Darius' wagens hadden gefaald, maar zijn cavalerie drong de lansiers terug. Aan de rechterzijde had de Perzische cavalerie de Macedonische linkerflank getroffen, die snel uiteenviel. Als de cavalerie de falanx zou kunnen bereiken en die uiteen zou kunnen drijven, kon Darius de rest van de troepen met zijn infanterie verslaan. Wat een slag van generaals had moeten worden, werd echter een verwarrende chaos. De stofwolken die de cavalerie had opgeworpen, verblindden beide partijen. Alexander kon, juist doordat hij zichzelf in de strijd mengde, het overzicht amper bewaren, en Darius werd gehinderd door een te groot en te onervaren leger.
Darius tegen Alexander
Toen de Perzische cavalerie door de linkerflank van de Macedoniërs brak, geloofden de Perzen dat de overwinning binnen bereik was. Ze reden door naar het kamp van Alexander, terwijl de Macedonische rechterflank op de linkerzijde van de Perzen stuitte. De rechterflank wilde Alexander volgen, die uit was op Darius. Hier gold immers dat de strijd gestreden was als de koning was gepakt, net als bij schaken.

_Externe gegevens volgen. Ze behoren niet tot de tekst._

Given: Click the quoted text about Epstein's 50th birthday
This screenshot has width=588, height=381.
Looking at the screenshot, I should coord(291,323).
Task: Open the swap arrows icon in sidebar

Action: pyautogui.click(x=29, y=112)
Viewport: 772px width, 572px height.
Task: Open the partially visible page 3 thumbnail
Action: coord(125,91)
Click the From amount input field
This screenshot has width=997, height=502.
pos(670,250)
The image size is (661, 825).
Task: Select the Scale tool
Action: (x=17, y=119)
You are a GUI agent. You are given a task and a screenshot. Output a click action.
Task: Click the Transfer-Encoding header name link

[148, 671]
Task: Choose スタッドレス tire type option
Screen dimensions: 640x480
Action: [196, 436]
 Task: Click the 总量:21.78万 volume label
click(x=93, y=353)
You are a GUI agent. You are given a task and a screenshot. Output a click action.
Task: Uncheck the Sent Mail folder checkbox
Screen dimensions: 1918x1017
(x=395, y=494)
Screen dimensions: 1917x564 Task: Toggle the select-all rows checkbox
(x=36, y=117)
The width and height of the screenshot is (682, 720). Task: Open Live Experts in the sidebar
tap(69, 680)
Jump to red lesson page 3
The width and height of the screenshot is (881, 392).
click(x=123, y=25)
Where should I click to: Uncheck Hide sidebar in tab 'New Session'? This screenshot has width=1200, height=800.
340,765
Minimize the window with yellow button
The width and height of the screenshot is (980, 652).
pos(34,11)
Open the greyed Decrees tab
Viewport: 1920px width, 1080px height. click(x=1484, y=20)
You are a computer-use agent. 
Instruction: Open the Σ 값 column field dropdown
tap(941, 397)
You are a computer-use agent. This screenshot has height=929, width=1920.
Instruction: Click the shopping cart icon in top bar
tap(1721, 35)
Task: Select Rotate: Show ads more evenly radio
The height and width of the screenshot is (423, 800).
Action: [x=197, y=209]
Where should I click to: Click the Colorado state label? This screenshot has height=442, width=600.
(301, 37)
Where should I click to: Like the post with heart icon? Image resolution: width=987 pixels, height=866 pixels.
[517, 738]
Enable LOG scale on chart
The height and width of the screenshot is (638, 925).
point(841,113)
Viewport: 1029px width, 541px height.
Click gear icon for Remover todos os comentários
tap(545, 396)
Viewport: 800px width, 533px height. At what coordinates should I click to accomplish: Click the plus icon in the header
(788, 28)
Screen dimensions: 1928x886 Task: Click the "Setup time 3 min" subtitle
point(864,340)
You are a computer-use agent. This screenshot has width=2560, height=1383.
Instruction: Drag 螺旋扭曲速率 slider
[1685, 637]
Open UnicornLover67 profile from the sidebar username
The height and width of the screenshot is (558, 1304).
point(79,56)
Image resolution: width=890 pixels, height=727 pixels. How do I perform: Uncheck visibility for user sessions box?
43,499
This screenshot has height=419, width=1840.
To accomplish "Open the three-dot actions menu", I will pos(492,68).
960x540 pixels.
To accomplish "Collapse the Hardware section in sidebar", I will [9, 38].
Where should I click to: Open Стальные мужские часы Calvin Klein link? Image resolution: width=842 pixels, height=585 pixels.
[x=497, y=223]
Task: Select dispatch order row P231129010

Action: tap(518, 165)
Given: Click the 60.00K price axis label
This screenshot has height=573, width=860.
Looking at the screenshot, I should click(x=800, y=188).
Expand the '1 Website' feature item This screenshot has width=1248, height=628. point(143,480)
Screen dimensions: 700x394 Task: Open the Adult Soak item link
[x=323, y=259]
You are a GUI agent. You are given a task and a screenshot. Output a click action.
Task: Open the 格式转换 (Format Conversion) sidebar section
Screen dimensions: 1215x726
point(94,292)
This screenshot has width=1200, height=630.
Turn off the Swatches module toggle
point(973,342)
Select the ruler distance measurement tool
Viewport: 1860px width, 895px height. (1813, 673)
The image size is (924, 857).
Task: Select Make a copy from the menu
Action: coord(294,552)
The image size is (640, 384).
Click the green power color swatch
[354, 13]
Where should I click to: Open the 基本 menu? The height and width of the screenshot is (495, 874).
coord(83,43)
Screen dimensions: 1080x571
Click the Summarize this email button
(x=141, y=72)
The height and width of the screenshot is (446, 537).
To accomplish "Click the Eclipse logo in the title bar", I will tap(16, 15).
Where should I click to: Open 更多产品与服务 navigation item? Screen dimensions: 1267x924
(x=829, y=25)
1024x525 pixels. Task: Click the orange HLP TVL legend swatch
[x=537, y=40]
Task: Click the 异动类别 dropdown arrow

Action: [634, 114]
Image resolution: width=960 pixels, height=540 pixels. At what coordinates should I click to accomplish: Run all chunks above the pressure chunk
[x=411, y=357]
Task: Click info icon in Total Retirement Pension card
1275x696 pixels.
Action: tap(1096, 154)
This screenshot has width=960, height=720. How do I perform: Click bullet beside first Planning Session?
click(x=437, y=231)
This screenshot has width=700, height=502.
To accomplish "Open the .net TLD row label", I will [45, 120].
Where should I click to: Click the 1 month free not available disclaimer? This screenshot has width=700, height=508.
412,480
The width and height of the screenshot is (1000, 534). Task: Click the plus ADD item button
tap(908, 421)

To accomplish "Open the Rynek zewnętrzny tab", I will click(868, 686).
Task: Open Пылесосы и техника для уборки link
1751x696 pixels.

Volgens de Siciliaanse historicus Diodorus Siculus weerde Darius zich uitstekend:
De Perzische koning verwelkomde de Macedonische aanval vanaf zijn strijdwagen, zijn lijfwacht achter hem, en bedolf zijn vijand onder speren. Toen de twee koningen elkaar naderden, trof een speer van Alexander, die Darius miste, de wagenmenner achter de koning die van de wagen viel. De Perzen rondom Darius uitten luide kreten, waardoor soldaten verder weg dachten dat hun leider was getroffen. Zij vluchtten als eersten, en toen degenen achter hen, totdat het hele Perzische leger uiteen was gevallen. Nu de vijand over beide flanken naderde, werd de koning bang en trok zich terug.
Nasleep
Het nieuws dat Alexander succes had, drong maar langzaam door tot de linkerflank van de Macedoniërs, waar Parmenion het zwaar had. Hij zette zijn reservetroepen in om de achterhoede te beschermen en was aan bijna drie zijden omsingeld. Toen Alexander hoorde dat Parmenion in het nauw was gedreven, schoot hij hem meteen te hulp. Tegen de tijd dat hij aankwam, waren de Perzen zich ten gevolge van een charge van de Thessalische cavalerie en het slechte nieuws van de rest van het slagveld al aan het terugtrekken.
Alexander trok daarna op naar de stad Arbela (Ibril) en slachtte op weg hierheen tienduizenden vluchtende Perzen af omdat hij geloofde dat Darius hem anders met deze manschappen opnieuw zou aanvallen. Darius werd later omgebracht door Bessus, de aanvoerder van zijn linkerflank en tevens zijn neef, en Alexander werd na de dood van zijn rivaal onbetwist leider van het Perzische rijk. Zijn invloed strekte zich op dat ogenblik uit van zijn moederland tot aan de Himalaya.
Creasy
De 19e-eeuwse historicus Edward Creasy rekende de slag onder zijn vijftien meest beslissende veldslagen in de wereld omdat de veldslag ervoor zorgde dat het Macedonische leger zonder veel tegenstand ook Babylon, het economische centrum van Perzië, Persepolis, de hoofdstad van het Perzische Rijk, en Susa kon innemen, en omdat de slag zo de verspreiding van de 'westerse' Griekse cultuur naar het Oosten mogelijk maakte.
- ↑ a b Moerbeek (1997) schat 31.000 hoplieten en 9.000 lichte infanterie.
- ↑ a b Anabasis 3.12 schat 40.000 infanterie en 7.000 cavalerie in totaal.
- ↑ Arrianus, II 25: Παρμενίωνα μὲν λέγουσιν Ἀλεξάνδρῳ εἰπεῖν ὅτι αὐτὸς ἂν Ἀλέξανδρος ὢν ἐπὶ τούτοις ἠγάπησεν καταλύσας τὸν πόλεμον μηκέτι τὸ πρόσω κινδυνεύειν. Ἀλέξανδρον δὲ Παρμενίωνι ἀποκρίνασθαι ὅτι καὶ αὐτὸς ἂν, εἴπερ Παρμενίων ἦν, οὕτως ἔπραξεν, ἐπεὶ δὲ Ἀλέξανδρός ἐστιν, ἀποκρινεῖσθαι Δαρείῳ ἅπερ δὴ καὶ ἀπεκρίνατο.